• TASK REQUIREMENTS
Please replace "Temperature" with "Humidity" throughout the records below, keeping everything else the same and leaving out the pictures.

Part of a data file
## BEGIN
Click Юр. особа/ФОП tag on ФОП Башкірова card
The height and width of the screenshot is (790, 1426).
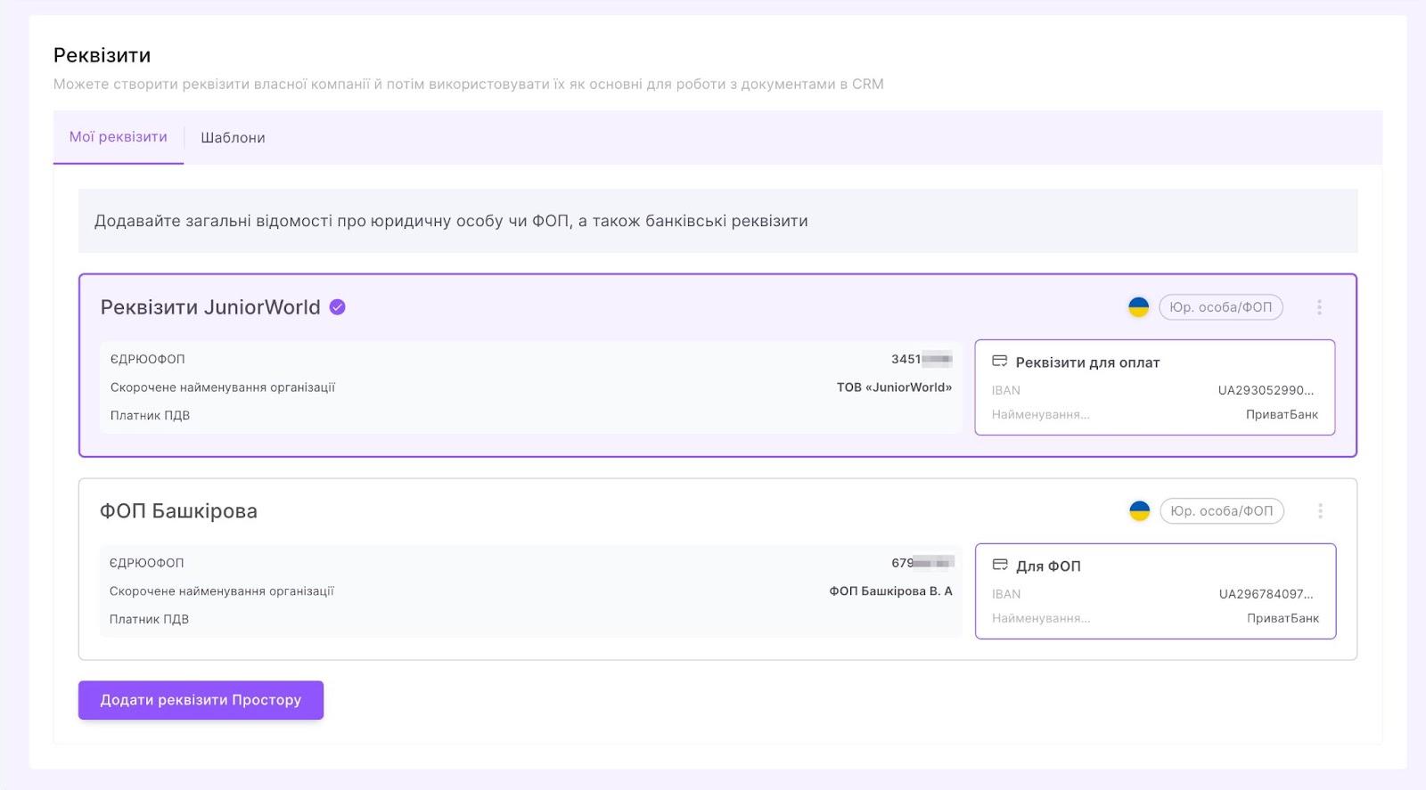(x=1221, y=511)
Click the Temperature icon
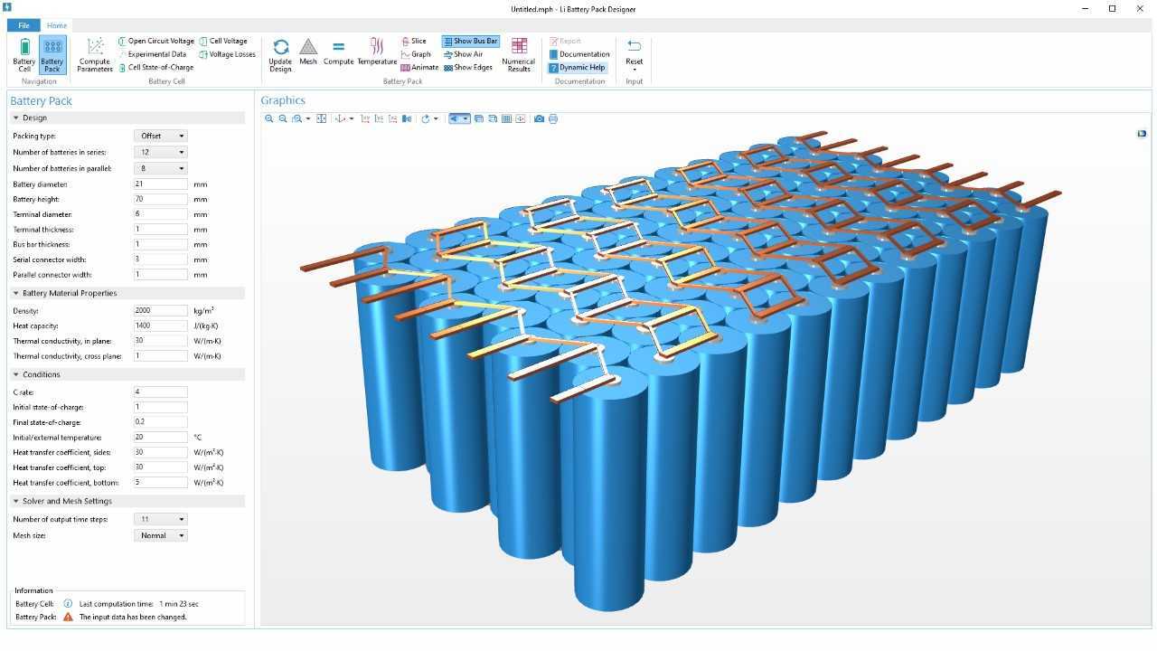 [x=376, y=54]
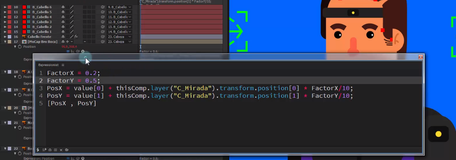Click the pick whip spiral in Expressionist footer

[x=66, y=150]
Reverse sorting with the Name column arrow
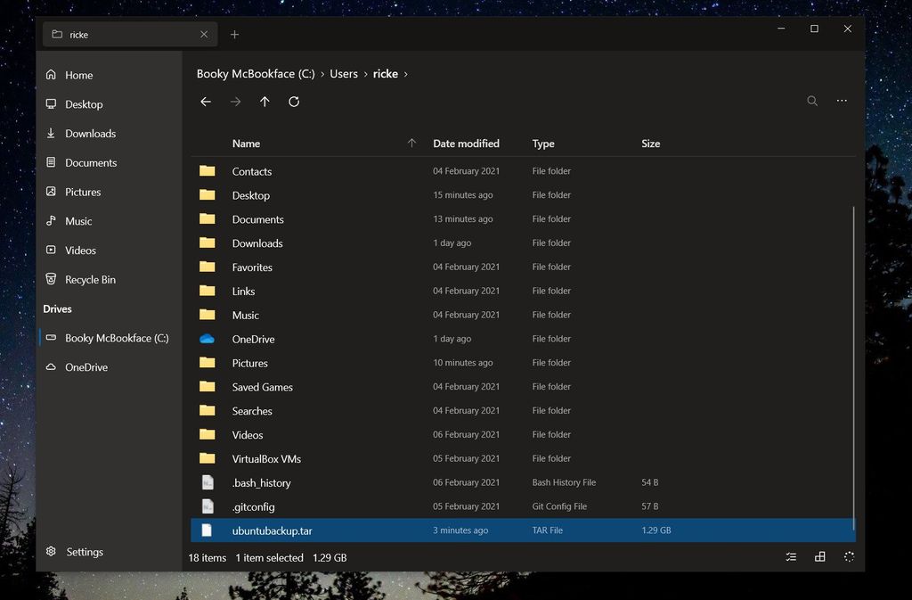912x600 pixels. [411, 143]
## END
• ANSWER FOR THIS EXERCISE
Click Юр. особа/ФОП tag on ФОП Башкірова card
The height and width of the screenshot is (790, 1426).
(x=1221, y=511)
Click the Humidity icon
 [x=376, y=54]
Click the pick whip spiral in Expressionist footer

[x=66, y=150]
Reverse sorting with the Name column arrow
912x600 pixels. [411, 143]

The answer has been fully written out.